• [Task statement] Reproduce the whole Karl Haist sailing profile below, word for word.

• [Selected extract]
Personal information
- Nickname: Burschi
- Nationality: Germany
- Born: April 22, 1938 (age 88) Munich
- Height: 1.80 m (5.9 ft)

Sailing career
- Sport: Sailing
- Club: Bayerischer Yacht-Club
- Class: Soling

Medal record
Representing Germany
Soling Master Worlds Championship
| Gold medal – first place | 2014 | Soling |
European Championship
| Silver medal – second place | 2012 Aarhus, Denmark | Soling |
Austrian Championships
| Gold medal – first place | 2011 | Soling |
| Gold medal – first place | 2014 | Soling |
| Gold medal – first place | 2019 | Soling |
German Championships
| Gold medal – first place | 2010 | Soling |
| Gold medal – first place | 2011 | Soling |
| Gold medal – first place | 2014 | Soling |
| Gold medal – first place | 2015 | Soling |
| Gold medal – first place | 2017 | Soling |
| Gold medal – first place | 2018 | Soling |
| Gold medal – first place | 2021 | Soling |
Italian Championships
| Silver medal – second place | 2016 | Soling |
| Silver medal – second place | 2018 | Soling |
| Bronze medal – third place | 2017 | Soling |

= Karl Haist =

German sailor (born 1938)

• [Data below]
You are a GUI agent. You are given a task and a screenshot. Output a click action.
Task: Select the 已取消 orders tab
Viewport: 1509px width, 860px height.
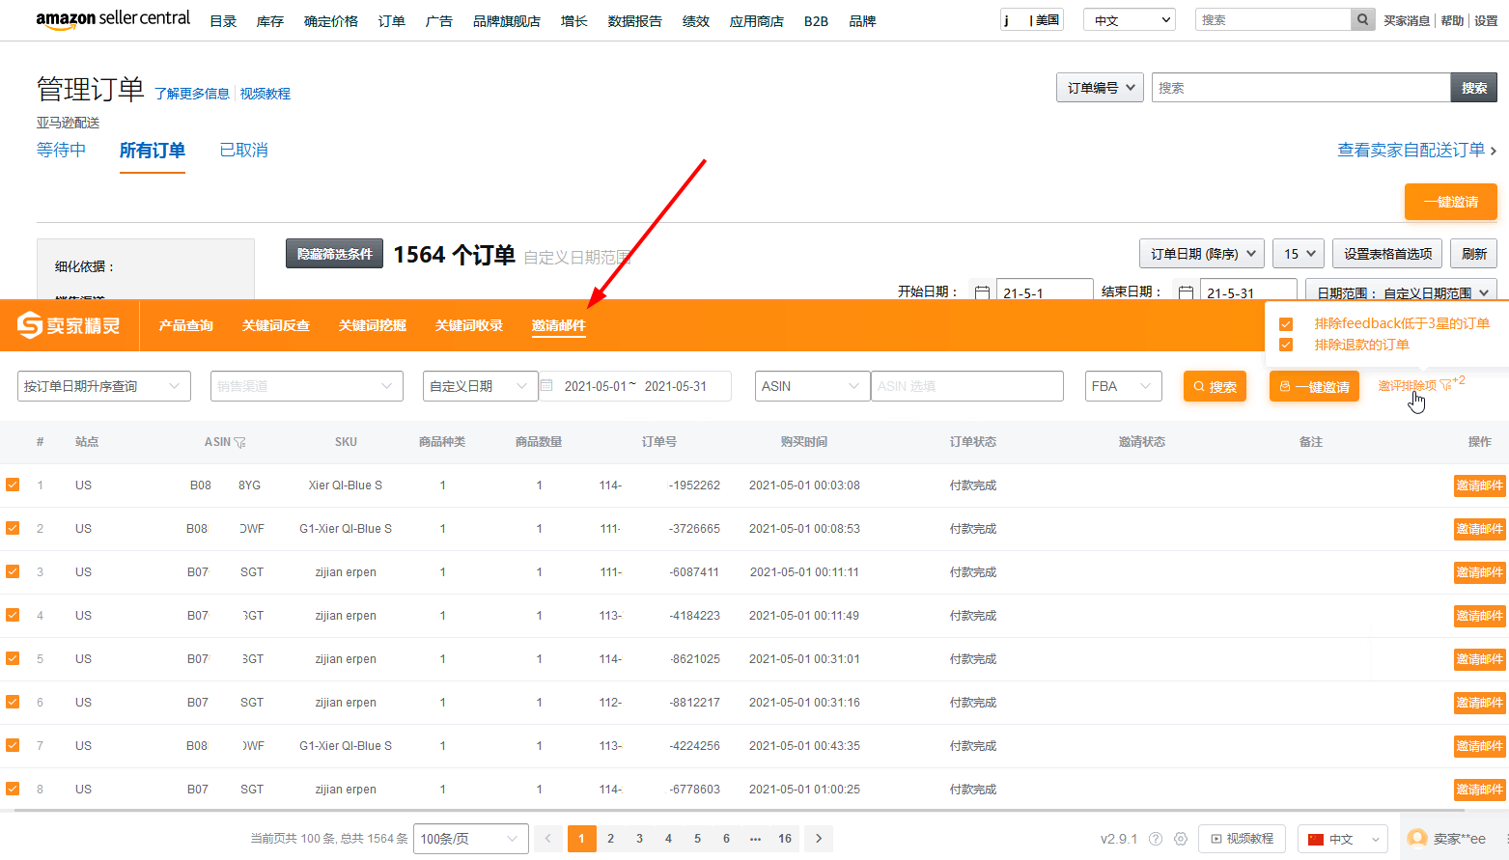tap(243, 151)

• [Exercise result]
Personal information
- Nickname: Burschi
- Nationality: Germany
- Born: April 22, 1938 (age 88) Munich
- Height: 1.80 m (5.9 ft)

Sailing career
- Sport: Sailing
- Club: Bayerischer Yacht-Club
- Class: Soling

Medal record
Representing Germany
Soling Master Worlds Championship
| Gold medal – first place | 2014 | Soling |
European Championship
| Silver medal – second place | 2012 Aarhus, Denmark | Soling |
Austrian Championships
| Gold medal – first place | 2011 | Soling |
| Gold medal – first place | 2014 | Soling |
| Gold medal – first place | 2019 | Soling |
German Championships
| Gold medal – first place | 2010 | Soling |
| Gold medal – first place | 2011 | Soling |
| Gold medal – first place | 2014 | Soling |
| Gold medal – first place | 2015 | Soling |
| Gold medal – first place | 2017 | Soling |
| Gold medal – first place | 2018 | Soling |
| Gold medal – first place | 2021 | Soling |
Italian Championships
| Silver medal – second place | 2016 | Soling |
| Silver medal – second place | 2018 | Soling |
| Bronze medal – third place | 2017 | Soling |

= Karl Haist =

German sailor (born 1938)